Создание в качестве идеала правителя «даже мусульманина» явление совсем не новое в Европе и до эпохи «туркофильства». Напомню прежде всего о культе Саладина – преподносимого как мудрый и справедливый деятель164. Этот культ «предвосхитил более позднюю тенденцию, связанную уже с именем Мухамеда: всячески идеализируя «чужих» религиозных, военных и прочих лидеров, обличать их устами (или же посредством иных методов) пороки «своих» правителей, «своей религии», «своего» духовенства и т. д По существу, перед нами – скрытая форма социальной критики многократно использованная впоследствии в эпоху Просвещения»165.
Но в России – и не только средневековой, но и петровской, и постпетровской166 – роль подобного рода культурологических маневров была весьма минимальной. Помимо специфики идейных и политических взаимоотношений русского социума с мусульманами – в первую очередь с татарами и турками, – данное явление можно объяснить еще и никогда, в сущности, не прекращавшимся влиянием на русскую же историософию заимствованных ею еще в седой древности византийских мирообъясняющих конструкций.
Согласно им, «космос» есть структура с законосообразным соподчинением четко аксиологически трактуемых духовных начал, иерархия, долженствующая неизменно пребывать во вневременной вечности. При всем своем миссионерском пафосе православие в целом осталось (в том числе вследствие своей подчиненности государственной власти167) лишенным тех мощных, воистину глобальных по своим масштабам трансформационных потенций, которое несло с собой западное христианство. Оно – с его подчеркнутым идеалом status quo – было гораздо ближе, нежели католицизм и тем более протестанство, к античному Weltanschauung (мировозрение), определяющему бытие человека пространственно и структурнопластически168. Православию, следовательно, не удалось в полной мере воспринять, охранить и развить далее ту принципиально антистатуарную доктрину творения, которая, будучи впервые сформулирована в Ветхом и особенно в Новом заветах, нашла свое логическое завершение у Фомы Аквинского, определявшего Бога как чистое действие (actus purus169).

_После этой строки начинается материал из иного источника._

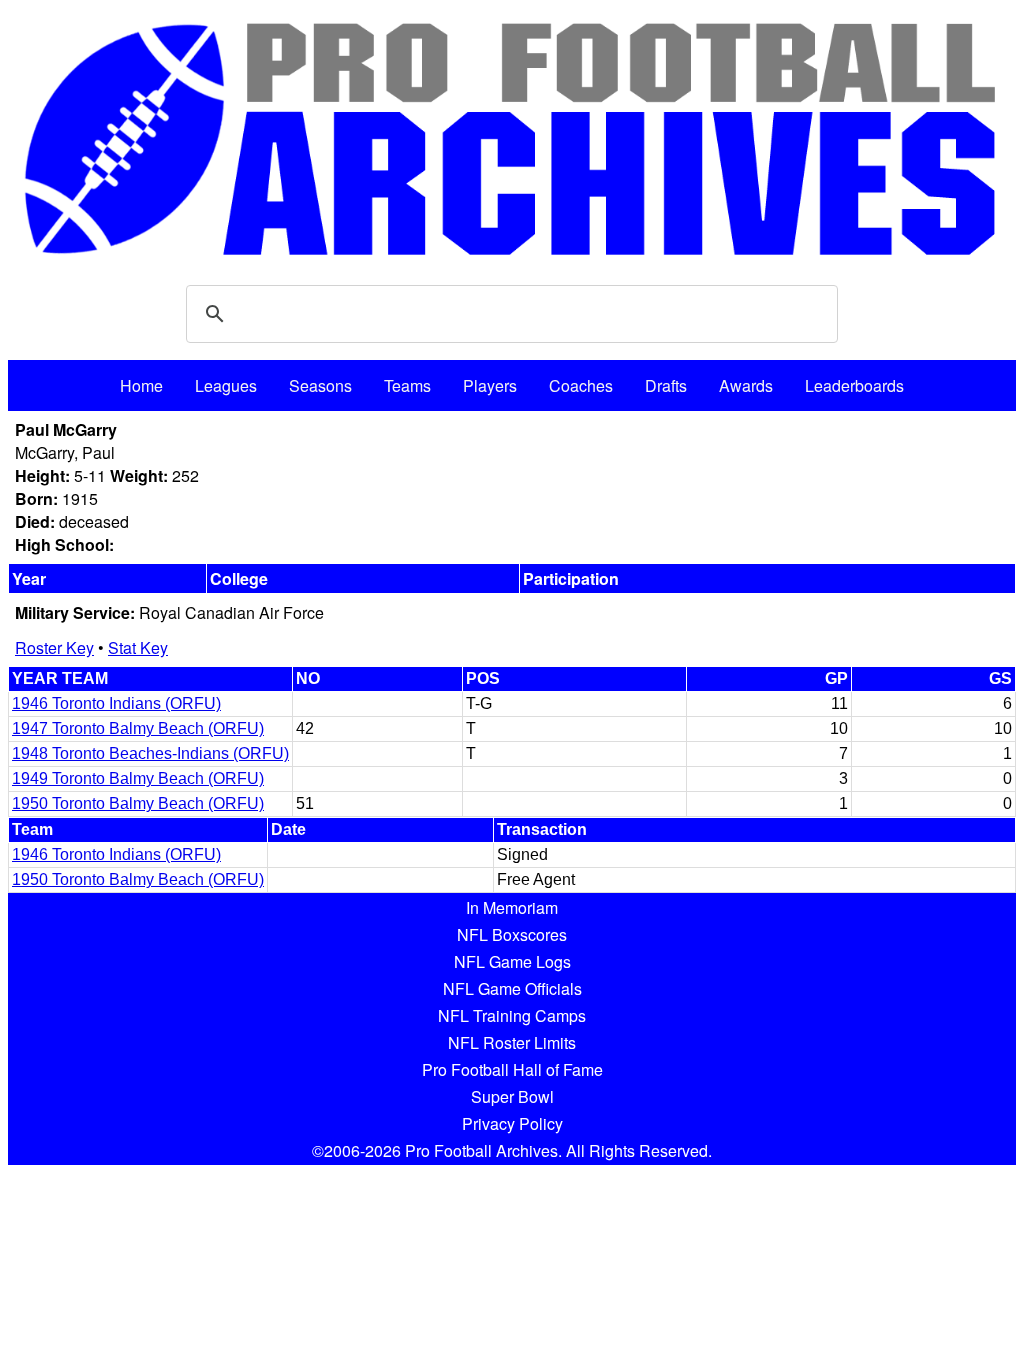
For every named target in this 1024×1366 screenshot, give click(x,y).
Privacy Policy (512, 1123)
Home (141, 385)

Поэтому православие в принципе способно допустить – не по форме, конечно, а по сути – наличие, наряду с ним, иного субстанционального бытия170.
Между последним и православием (еще точнее: этатизированным православием, т. е. таким, которое вынуждено подчиняться прагматизму государственной власти) установлена своеобычная рациональная связь – ибо Иноверие вполне может признаваться (хотя и опять-таки латентным скорее, нежели явным образом по своим ведущим характеристикам неизменяемым, т. е. нехристианизируемым171). Но в таком случае оба эти мира – православный и не-православный (и в первую очередь тот, который выступает в мусульманском обличии) – начинают еще более резко различаться друг от друга по их внешним предначертаниям, целям и ценностным ориентациям172.
Пересветов, этот явный маргинал, сфокусировал в своих произведениях173 идеологические и культурные тенденции православия, до некоторой (но только до некоторой!) степени католичества (а возможно, и зарождающегося протестантства). Но, подчеркну вновь, с несомненным уклоном в сторону Pax Orthodoxa174.
Последний же надо толковать как результат воплощения в единое целое (своего рода сущностное тождество) особых политических, культурных, семантических, семиотических, функциональных, психологических, социальных и прочих качеств, характеризующих ареалы с приматом в них христианства «греческого закона». Все они имели общие исторические пути в том смысле, что в совокупности своей детерминировались антитетическим подходом к сфере духовно-конфессиональных явлений, все они осознавали себя как четко очерченную целостность, противостоящую всему He-Православному, будь то мусульмане или «папежи» и «лютеры» (при всем при том, что Рах Orthodoxa оставался органической частью христианского мира, а его взаимодействие со странами Запада было естественным фактором общего развития средневекового общества как такового).
Религиозные начала, понимаемые как важнейшие интегральные характеристики Рах Orthodoxa, представляли собой не просто суперпозицию исходных свойств ее компонентов, а фиксированные и динамические функциональные связи и отношения между ними. Поскольку Рах Orthodoxa все более и более являл себя как определенная деятельностная структура, постольку именно религиозные начала выступали в качестве основных, системообразующих, обеспечивающих эффективное функционирование системы в целом175.
Таким образом, Рах Orthodoxa – это не просто «феноменальная видимость», порождаемая взаимосплетением весьма примитивных межэтнических и межгосударственных отношений, действующих, так сказать, лишь на сущностном уровне бытия, а сложная конструкция, состоящая из множества субстанций в лице тех или иных более или менее активных и во внешнеполитическом и в общекультурном планах православных коллективов. Наличие у них у всех не только сущностных, но и формальных центров власти и престижа (единое патриаршество и, наконец, Московская Русь как Spiritus movus всего православного Commonwealth) обеспечивало как бы непрерывную рекреацию этого по-своему все же довольно уникального сообщества. Было бы весьма перспективным изучить его, говоря языком биологии, онтогенез и филогенез, когда конкретная входящая в Pax Orthodoxa этноконфессиональная группа являла себя одновременно носителем двух разнопорядковых качеств бытия – индивидуального и видового.
Приверженность к Pax Orthodoxa (или, точнее, к нему – в первую очередь) обусловливала доминирование в идейно-теоретическом арсенале Пересветова не секулярных, а религиозных установок и предпочтений. Да и вообще нельзя при характеристике произведений Пересветова отрывать отдельные их элементы от реального контекста той понятийной системы, в которой они функционируют, т. е. православно-русского духовного континуума, даже если к таковому он и присоединил ряд плодов западной мысли.
Правда, в число таковых не попали на Западе же сравнительно давно разработанные концептуальный аппарат и логические методы деструкции интеллектуальной апологетики ислама. Ведь – как я специально подчеркивал выше – средневековая Россия, которая конфронтировала с одним из наименее рафинированных вариантов этого верования, в подобных культурологических изощренностях явно не испытывала особой нужды. Нет, очевидно, надобности доказывать, что в итоге непосредственного, живого общения с иноверческим «Я» русской культуре не удавалось достигнуть подлинного взаимопонимания, включая сюда эмоционально-ценностные, эпистемологические, эстетические и другие компоненты этого сложного по своей структуре коммуникационного процесса. Отсюда – нерефлексивные, стереотипизированные пути интерпретации мусульманских (да и прочих не-русских) реалий, автоматизм их стратегических и тактических оценок176.